This train was introduced in 1904 after the completion of the Quilon–Sengottai–Virudhunagar metre-gauge line and was flagged off by the then Maharaja of Travancore, Moolam Thirunal. The train was later renamed the Quilon–Madras Mail. The train was extended to Trivandrum in 1918 after completion of the Quilon–Trivandrum metre-gauge line. This train was one of the early metre gauge trains to have a First Class. The train was truncated at Quilon after the Kollam–Trivandrum Central metre-gauge track was converted to broad gauge in 1979. The train went through to Madurai Junction railway station via Manamadurai Junction from 1996 when the Virudhunagar–Madurai line was converted to broad gauge. The train was discontinued in June 2000.
- Train No:6383/6384 Tirunelveli–Kollam Express
- Sengottai–Kollam passenger
This passenger train was the main means of transport among office workers and students along this route.

==Stations==
The railway stations in Kollam Junction–Sengottai railway line are

- Edaman
- Ottakkal
- Kazhuthurutty
- Edapalayam
- Bhagavathipuram

==Broad gauge conversion==
 The Punalur–Sengottai section is part of the 325-km Kollam–Sengottai–Tenkasi–Tirunelveli–Tiruchendur broad gauge conversion project and part of the Tenkasi–Virudhunagar trunk route to Chennai. The broad gauge conversion section has been completed.
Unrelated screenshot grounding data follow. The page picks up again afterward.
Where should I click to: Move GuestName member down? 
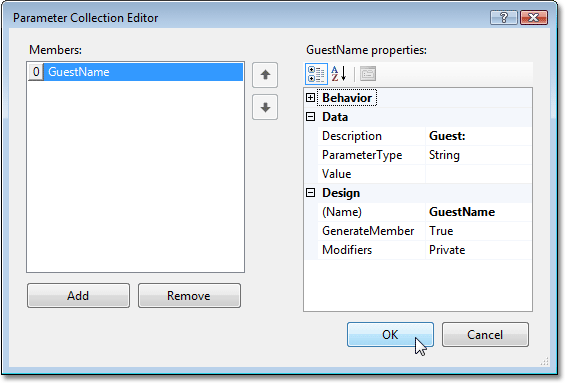coord(265,107)
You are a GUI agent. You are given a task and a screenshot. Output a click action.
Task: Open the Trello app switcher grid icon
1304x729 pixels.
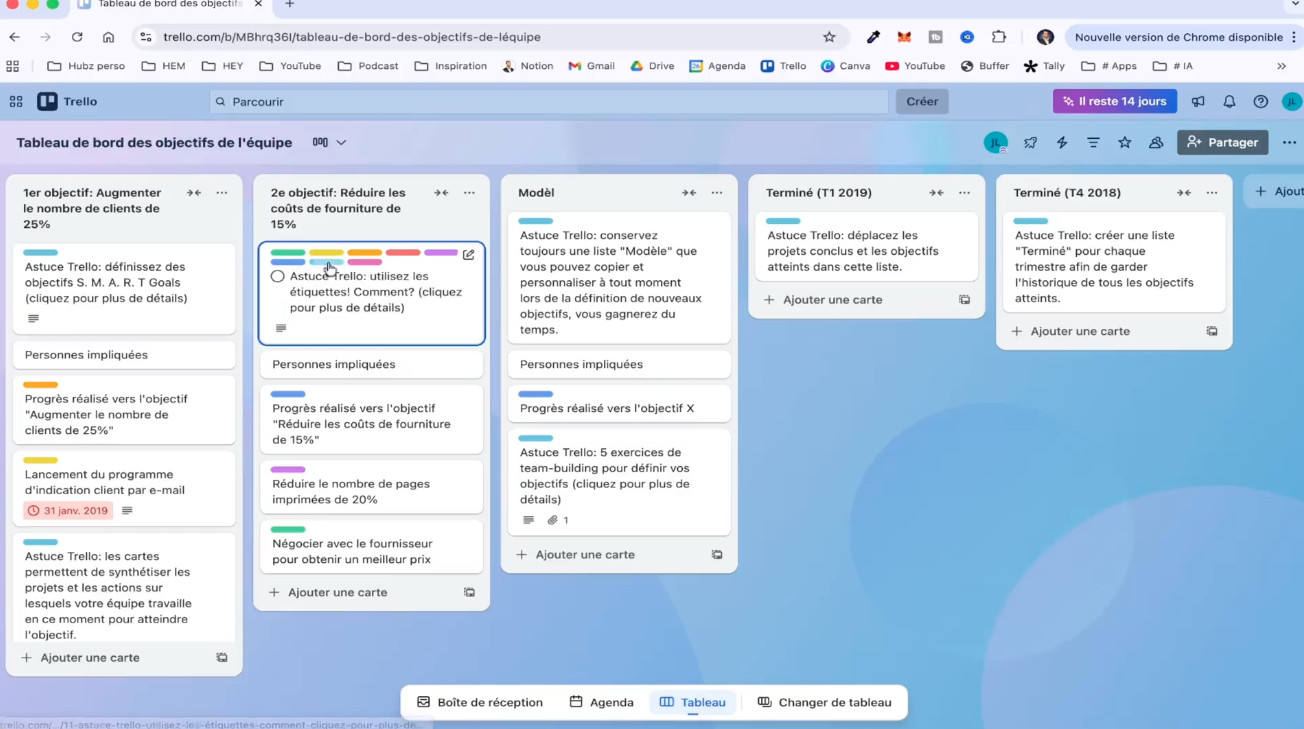point(16,102)
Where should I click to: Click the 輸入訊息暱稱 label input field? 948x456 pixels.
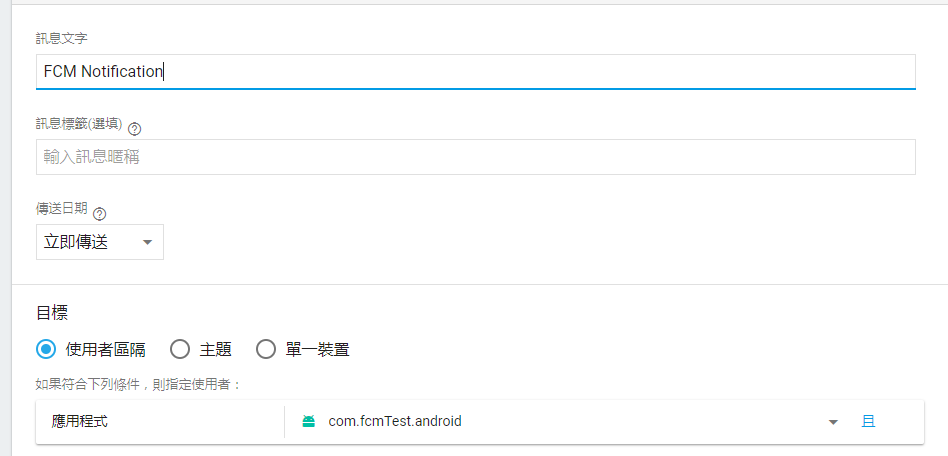coord(476,157)
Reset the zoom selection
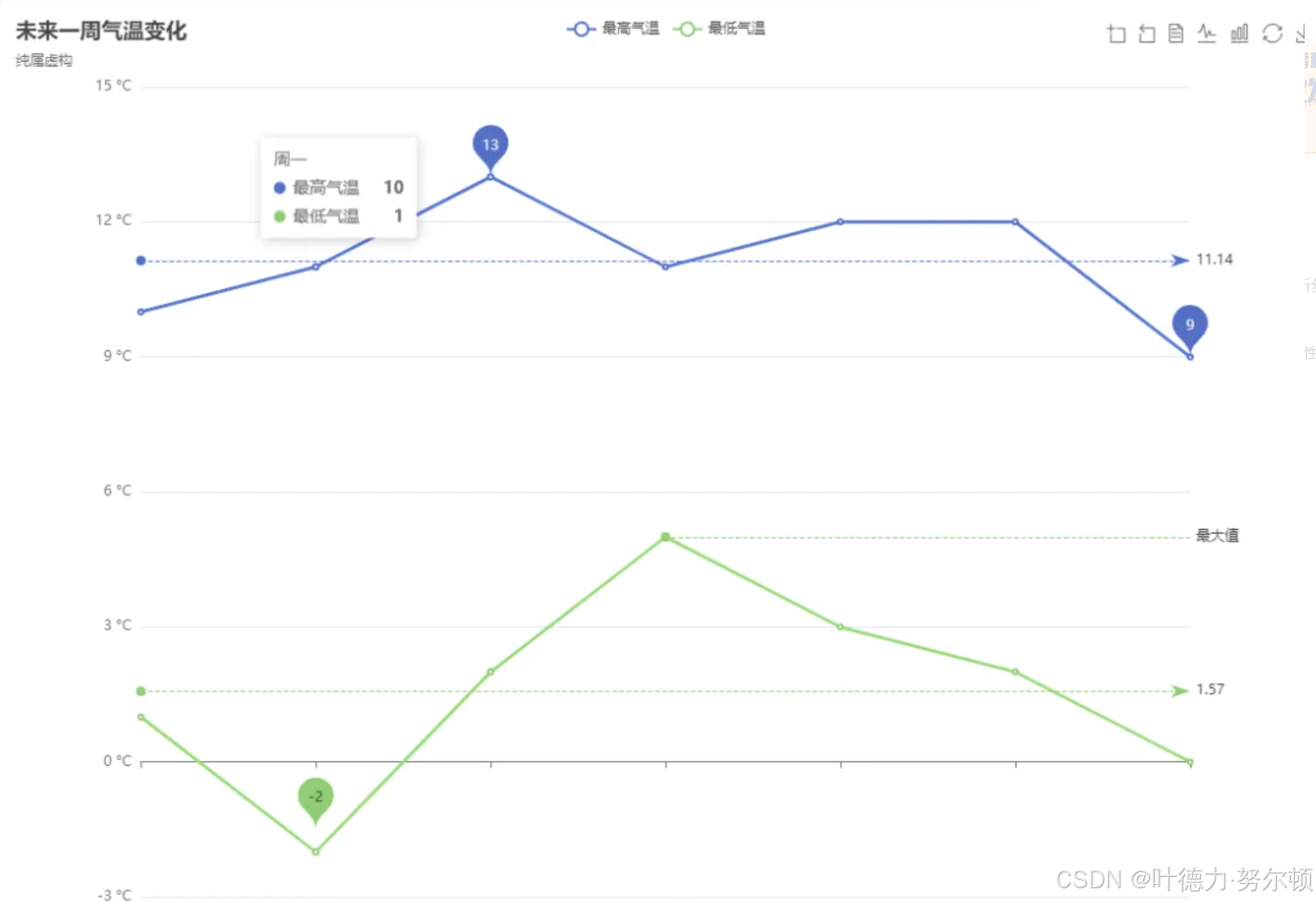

===Kollam–Punalur section===
The Kollam Junction–Punalur metre-gauge railway line to broad-gauge conversion works foundation stone was laid in 1998 at Punalur. Services on the Punalur–Kollam metre-gauge section were withdrawn on 1 May 2007, to facilitate the broad gauge conversion work. The gauge conversion took almost 11 years to complete after the foundation stone was laid. The 44 km line was converted to broad gauge and inaugurated on 10 May 2010. Passenger train services connecting Punalur to Kollam, Madurai, Guruvayur, Kanyakumari and Palakkad Junction are currently operational in this route.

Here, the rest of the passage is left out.